Однако он играет, мошенничает, прожектирует – могут возразить нам. Для этого тоже нужно много деятельности. Горехвастов работал и умом, и руками, и ногами, и всеми членами тела для приобретения фортуны. Он целые ночи проводил без сна, опасностям подвергался, странствовал по ярмаркам, путешествовал через окна из второго этажа на улицу. Как хотите, а к этому не способна натура пассивная, ленивая, находящая высшее блаженство в апатическом бездействии. – Все это кажется очень справедливым при первом взгляде. Но при некотором внимании нетрудно сообразить, что и деятельность Горехвастова – совершенно пассивная, вынуждаемая обстоятельствами чисто внешними. Почти всегда он действует по чужой указке, ведомой другими мошенниками, почти всегда следует неуклонно тому направлению, на которое его толкнули. Пожалуй, если хотите, и он не совсем без дела. Но разве тогда можно найти на свете хоть одного человека бездельного? Тот бегает целый день около бильярда, другой сидит за шахматами, третий глубокомысленно курит сигару. Иной половину дня гуляет для моциона, а другую половину употребляет на то, чтобы задавать работу своему желудку, который едва в целые сутки ее выполнит… Иной всю жизнь свою вести разносит, другой каждый вечер в театре томится, и т. д. и т. д. Все это ведь тоже дело, если хотите, и ни один человек без дел подобного рода обойтись в своей жизни не может, потому что закон самой природы непременно какое-нибудь движение предписывает. Но что это за движение, к чему оно стремится, какая сила его производит, – вот на что нужно обращать внимание при оценке человеческой деятельности. И камень бросить, так он полетит, и даже если его искусно направить на воду, то – кружки на ней произведет. И если воду вскипятить, то она так разбушуется, что и через край пойдет; но затем разольется по полу и простынет тотчас, – только лужа останется. Подобными вспышками ограничивается и деятельность пропавших талантливых натур. Внутреннее влечение к деятельности им уже сделалось непонятно; сознательно и постоянно преследовать свою цель – у них не хватает терпения и твердости. На один порыв, и даже сильный, – их еще станет, потому что они вообще, по слабости своих внутренних сил, склонны увлекаться внешними впечатлениями, но одна неудача, одно препятствие, которого нельзя удалить сразу, – и энергия оставляет их, и природная лень берет свое. Все они являются деятельными представителями того взгляда на вещи, который высказывает Горехвастов таким образом:
Я, Николай Иванович, патриот, я люблю русского человека за то, что он не задумывается долго. Другой вот, немец или француз, над всякою вещью остановится, даже смотреть на него тошно, точно родить желает, а наш брат только подошел, глазами вскинул, руками развел: «Этого-то не одолеть? – говорит: – Да с нами крестная сила! Да мы только глазом мигнем!» И действительно, как почнет топором рубить, только щепки летят; гениальная, можно сказать, натура! без науки все науки прошел!.. Люблю я, знаете, иногда посмотреть на нашего мужичка, как он там действует: лежит, кажется, целый день на боку, да зато уж как примется, так у него словно горит в руках дело, откуда что берется!

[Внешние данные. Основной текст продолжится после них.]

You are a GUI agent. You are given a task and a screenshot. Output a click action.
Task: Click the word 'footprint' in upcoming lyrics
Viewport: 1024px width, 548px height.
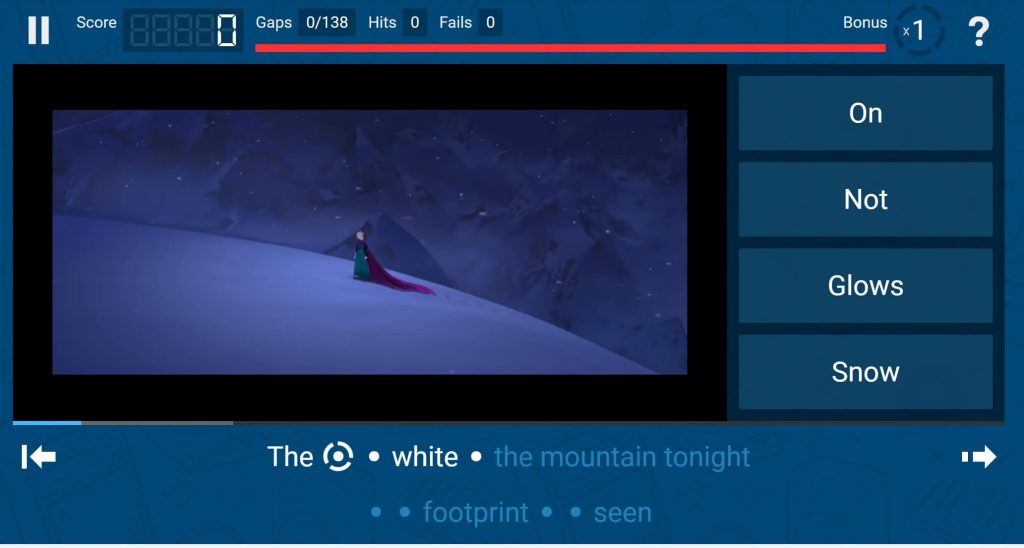[x=475, y=513]
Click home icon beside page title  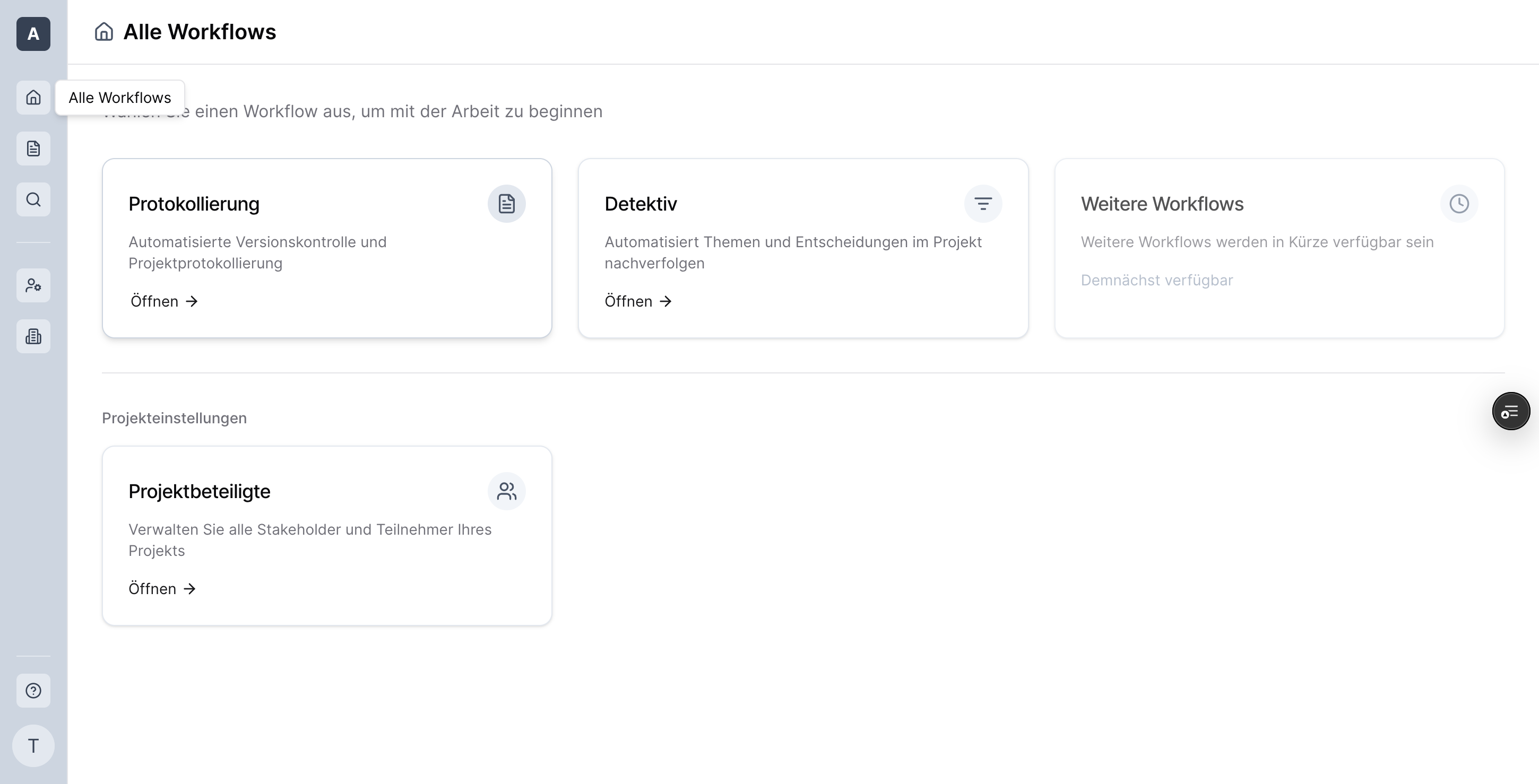104,32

Вместе с слабодушием и леностью Горехвастов имеет и другие второстепенные признаки талантливых натур. Он с удивительною откровенностью рассказывает свои подвиги и при этом энергически ругает себя, превосходя в этом случае Корепанова и Лузгина настолько, насколько натура его размашистее их натур. «Я подлец, – восклицает он и рвет при этом свои волосы, – я не стою быть в обществе порядочных людей! я подлец, я погубил свою молодость! я должен просить прощения у вас, что осмелился осквернить ваш дом своим присутствием». Какое сильное раскаяние! – можете вы подумать. Не беспокойтесь: это так, вспышка, для успокоения собственной совести. «Мы, дескать, не такие пошляки, как другие-прочие; мы чуем нашу высшую русскую породу и знаем, что если бы захотели, так могли бы быть очень хорошими людьми». На деятельность же Горехвастова все подобные вспышки не оказывают ни малейшего влияния. В то самое время, как он декламирует о своем недостоинстве, его арестуют за кражу казенных денег женщиною, с которой он находился в «непозволительной» связи. Прожив свою молодость, этот господин до того изленился, что уже и украсть сам не хочет, а заставляет свою любовницу.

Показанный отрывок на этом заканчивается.